> **Task goal**
Pick out every line in the records below that contains the string "field", matching case, and copy each such line.

======== Supplied material ========

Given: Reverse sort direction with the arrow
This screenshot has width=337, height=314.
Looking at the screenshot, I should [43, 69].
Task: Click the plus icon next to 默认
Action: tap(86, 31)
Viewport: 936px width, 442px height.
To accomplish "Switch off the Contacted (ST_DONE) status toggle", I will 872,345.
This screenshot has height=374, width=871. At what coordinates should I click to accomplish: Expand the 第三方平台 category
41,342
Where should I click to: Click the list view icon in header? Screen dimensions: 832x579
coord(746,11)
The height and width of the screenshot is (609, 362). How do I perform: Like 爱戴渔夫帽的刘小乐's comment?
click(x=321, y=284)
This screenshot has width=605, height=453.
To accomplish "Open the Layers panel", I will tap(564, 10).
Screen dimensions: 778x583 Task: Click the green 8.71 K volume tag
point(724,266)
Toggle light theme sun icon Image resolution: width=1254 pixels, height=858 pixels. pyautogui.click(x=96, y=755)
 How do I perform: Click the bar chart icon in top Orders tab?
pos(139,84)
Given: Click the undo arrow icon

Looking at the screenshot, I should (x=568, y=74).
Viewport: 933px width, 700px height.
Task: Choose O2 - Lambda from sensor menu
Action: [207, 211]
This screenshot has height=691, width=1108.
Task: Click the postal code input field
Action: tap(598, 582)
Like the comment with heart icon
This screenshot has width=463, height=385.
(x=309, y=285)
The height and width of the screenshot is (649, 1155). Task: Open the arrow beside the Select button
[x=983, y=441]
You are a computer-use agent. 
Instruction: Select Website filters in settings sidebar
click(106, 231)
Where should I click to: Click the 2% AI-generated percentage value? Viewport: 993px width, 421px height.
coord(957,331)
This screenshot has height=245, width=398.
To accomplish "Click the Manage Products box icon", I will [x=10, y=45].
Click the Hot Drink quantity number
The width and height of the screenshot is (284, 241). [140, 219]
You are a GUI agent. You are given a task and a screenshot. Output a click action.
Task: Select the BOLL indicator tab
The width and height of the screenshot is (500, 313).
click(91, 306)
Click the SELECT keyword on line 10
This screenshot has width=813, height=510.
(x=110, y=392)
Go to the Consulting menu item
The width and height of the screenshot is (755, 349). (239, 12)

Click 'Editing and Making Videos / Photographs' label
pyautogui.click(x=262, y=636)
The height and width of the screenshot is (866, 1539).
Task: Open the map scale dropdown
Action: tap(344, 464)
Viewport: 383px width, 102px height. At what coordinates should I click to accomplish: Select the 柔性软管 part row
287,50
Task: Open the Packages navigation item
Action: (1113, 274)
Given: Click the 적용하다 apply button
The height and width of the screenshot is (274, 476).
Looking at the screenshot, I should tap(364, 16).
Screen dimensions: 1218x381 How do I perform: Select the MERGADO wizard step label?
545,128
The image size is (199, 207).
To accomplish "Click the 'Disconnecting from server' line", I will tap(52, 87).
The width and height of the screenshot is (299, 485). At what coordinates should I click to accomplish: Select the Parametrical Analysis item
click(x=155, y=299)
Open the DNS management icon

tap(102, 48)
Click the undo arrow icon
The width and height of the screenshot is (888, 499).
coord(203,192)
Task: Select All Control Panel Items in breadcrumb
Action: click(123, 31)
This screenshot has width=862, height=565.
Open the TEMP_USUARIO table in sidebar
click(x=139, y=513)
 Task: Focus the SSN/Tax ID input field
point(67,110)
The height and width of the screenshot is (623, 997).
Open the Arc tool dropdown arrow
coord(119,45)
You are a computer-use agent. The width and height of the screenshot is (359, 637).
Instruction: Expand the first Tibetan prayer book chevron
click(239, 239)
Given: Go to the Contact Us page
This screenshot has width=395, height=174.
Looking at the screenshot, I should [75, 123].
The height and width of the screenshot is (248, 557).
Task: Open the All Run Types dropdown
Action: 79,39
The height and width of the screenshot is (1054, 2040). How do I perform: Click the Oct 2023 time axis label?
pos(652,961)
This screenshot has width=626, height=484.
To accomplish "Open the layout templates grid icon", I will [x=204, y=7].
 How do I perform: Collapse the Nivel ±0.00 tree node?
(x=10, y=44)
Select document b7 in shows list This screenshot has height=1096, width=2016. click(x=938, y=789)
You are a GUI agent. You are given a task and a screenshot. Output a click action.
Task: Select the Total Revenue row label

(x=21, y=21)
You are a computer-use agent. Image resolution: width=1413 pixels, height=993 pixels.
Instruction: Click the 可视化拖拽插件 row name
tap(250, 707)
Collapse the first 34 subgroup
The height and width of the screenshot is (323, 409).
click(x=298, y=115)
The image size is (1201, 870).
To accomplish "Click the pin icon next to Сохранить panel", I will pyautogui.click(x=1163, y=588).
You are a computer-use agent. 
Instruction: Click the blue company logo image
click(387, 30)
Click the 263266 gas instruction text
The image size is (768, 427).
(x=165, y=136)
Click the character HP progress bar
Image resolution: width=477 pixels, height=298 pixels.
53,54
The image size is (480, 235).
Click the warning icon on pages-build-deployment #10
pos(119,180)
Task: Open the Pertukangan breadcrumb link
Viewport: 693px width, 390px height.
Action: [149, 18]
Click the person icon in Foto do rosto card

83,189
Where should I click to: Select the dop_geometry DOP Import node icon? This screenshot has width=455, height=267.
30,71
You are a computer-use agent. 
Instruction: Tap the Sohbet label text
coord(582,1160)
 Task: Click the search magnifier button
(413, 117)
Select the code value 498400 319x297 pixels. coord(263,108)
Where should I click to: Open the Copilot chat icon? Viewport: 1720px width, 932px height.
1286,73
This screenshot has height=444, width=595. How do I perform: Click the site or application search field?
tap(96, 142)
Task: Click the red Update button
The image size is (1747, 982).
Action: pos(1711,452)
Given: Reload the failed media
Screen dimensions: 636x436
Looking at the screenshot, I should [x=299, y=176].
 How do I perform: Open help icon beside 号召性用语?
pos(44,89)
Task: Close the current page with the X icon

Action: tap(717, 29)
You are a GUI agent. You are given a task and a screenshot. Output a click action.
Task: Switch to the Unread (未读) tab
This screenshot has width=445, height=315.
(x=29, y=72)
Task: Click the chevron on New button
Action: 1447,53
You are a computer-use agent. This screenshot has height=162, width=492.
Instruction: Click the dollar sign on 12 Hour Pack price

========

> **Response to the task**
Task: Click the postal code input field
 Task: Focus the SSN/Tax ID input field
This screenshot has height=444, width=595. How do I perform: Click the site or application search field?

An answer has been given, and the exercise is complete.